One way of achieving this would be to selectively lyze the somatic cells without disturbing the microbial cells, but methods used so far invariably describe the use of some kind of active lyzing agent which commonly is some kind of surfactant. Thus, U.S. Pat. No. 4,303,752 describes the selective removal of ATP from somatic cells in a mixture of somatic and microbial cells by treating the sample with a non-ionic surfactant, e.g. an ethoxylated alkyl phenol. However, it is also known that a number of non-ionic surfactants can cause inhibition of the luciferase enzyme in the subsequent bioluminescence assay which means that any remains of non-ionic surfactant that has not been removed will significantly reduce the light output and consequently reduce the sensitivity of the assay.
With respect to the subsequent bioluminescence assay, previous commercially available methods for carrying out this assay have employed glass containers (cuvettes), in which both rupture of the somatic cells, inactivation of the released somatic ATP, release of bacterial ATP, and reaction with luciferin/luciferase takes place in the same container. Such a system has a number of drawbacks. Firstly, since the somatic ATP cannot be removed physically from the medium, it is necessary to use an enzyme (somase) to render the somatic ATP inactive, which in turn necessitates the subsequent inactivation of the enzyme prior to the release of the bacterial ATP. Secondly, the presense of cell fragments and remains in the medium reduces the sensitivity of the luminescent reaction because of scattering of the light emitted during the reaction. Consequently, this method is not well suited to determining the low concentrations of bacteria encountered within the food quality control field, quite apart from the extra several inactivation steps necessary.
Other suggested methods which, however, have not resulted in commercially available instruments, have employed having the now purified bacterial material present on the surface of a substrate such as a filter surface and lowering a container part onto the substrate to form a closed measuring chamber, the container part comprising means for detecting light such as a photomultiplier.
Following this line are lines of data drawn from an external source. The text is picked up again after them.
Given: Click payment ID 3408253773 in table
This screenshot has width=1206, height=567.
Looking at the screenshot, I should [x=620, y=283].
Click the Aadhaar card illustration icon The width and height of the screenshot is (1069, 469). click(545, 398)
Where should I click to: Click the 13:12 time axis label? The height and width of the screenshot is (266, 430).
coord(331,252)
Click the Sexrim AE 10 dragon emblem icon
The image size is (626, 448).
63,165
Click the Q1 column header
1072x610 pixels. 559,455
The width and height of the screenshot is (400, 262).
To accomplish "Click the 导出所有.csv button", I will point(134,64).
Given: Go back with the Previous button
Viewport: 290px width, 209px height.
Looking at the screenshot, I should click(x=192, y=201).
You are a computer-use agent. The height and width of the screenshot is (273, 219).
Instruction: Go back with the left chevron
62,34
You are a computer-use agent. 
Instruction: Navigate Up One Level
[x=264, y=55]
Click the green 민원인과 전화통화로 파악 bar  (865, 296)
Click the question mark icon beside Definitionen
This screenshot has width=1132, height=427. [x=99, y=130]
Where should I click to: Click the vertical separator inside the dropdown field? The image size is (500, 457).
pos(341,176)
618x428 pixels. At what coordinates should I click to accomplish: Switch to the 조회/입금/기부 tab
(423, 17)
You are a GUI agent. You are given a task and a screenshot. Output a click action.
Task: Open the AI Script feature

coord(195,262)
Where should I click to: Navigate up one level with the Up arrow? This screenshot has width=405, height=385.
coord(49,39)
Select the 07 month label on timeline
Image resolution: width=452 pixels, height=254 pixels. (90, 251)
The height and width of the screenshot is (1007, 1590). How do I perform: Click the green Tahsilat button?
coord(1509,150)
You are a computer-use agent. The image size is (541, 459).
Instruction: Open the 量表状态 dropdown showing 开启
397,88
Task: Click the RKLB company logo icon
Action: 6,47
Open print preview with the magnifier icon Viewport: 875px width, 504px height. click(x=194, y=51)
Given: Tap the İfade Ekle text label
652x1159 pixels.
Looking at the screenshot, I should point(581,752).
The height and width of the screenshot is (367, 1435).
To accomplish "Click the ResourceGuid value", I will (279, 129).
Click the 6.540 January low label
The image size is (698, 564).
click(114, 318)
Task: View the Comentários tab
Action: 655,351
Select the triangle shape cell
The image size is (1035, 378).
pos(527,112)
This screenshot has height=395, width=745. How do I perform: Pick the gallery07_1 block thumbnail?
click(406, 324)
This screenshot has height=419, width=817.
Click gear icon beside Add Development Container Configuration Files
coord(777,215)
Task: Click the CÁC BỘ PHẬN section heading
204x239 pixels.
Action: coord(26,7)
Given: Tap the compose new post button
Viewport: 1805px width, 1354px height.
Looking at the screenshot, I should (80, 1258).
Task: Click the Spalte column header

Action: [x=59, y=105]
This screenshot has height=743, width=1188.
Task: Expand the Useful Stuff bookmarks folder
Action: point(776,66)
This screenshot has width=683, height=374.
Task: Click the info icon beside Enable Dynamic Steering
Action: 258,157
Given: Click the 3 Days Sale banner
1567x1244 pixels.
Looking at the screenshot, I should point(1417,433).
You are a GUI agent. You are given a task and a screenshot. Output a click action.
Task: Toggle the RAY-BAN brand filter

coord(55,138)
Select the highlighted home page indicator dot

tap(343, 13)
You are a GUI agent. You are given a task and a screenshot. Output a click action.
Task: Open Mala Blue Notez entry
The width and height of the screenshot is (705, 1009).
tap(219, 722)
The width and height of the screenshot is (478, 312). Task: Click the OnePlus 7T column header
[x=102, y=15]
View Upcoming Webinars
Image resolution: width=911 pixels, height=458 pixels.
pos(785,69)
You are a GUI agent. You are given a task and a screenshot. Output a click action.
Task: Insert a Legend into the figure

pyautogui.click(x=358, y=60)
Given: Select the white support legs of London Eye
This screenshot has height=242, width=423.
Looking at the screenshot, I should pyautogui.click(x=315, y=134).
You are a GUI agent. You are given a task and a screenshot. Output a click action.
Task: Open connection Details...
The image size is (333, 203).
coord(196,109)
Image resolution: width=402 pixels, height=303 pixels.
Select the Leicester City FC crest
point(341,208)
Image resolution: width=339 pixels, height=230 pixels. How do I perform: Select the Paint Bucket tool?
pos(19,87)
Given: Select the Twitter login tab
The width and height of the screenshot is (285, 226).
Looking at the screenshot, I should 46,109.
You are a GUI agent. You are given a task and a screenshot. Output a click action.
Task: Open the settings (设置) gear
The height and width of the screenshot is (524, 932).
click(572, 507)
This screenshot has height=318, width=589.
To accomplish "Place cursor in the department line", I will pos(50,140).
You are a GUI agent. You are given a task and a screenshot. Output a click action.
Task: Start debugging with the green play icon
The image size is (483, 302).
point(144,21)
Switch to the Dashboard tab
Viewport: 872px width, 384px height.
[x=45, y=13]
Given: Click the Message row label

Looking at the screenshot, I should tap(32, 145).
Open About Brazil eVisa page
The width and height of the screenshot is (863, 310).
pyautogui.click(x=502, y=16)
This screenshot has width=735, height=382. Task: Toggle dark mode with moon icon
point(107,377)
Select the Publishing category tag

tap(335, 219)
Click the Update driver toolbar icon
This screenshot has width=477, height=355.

However, the fact that one of the walls of the measuring chamber is formed by the filter surface, on which the bacteria to be counted are situated, makes it difficult to ensure that the measuring chamber is completely light-proof; the porous and/or translucent quality of most filtering materials will cause difficulties when attempting to provide a completely light-proof seal between the container part and the surface of the filter material.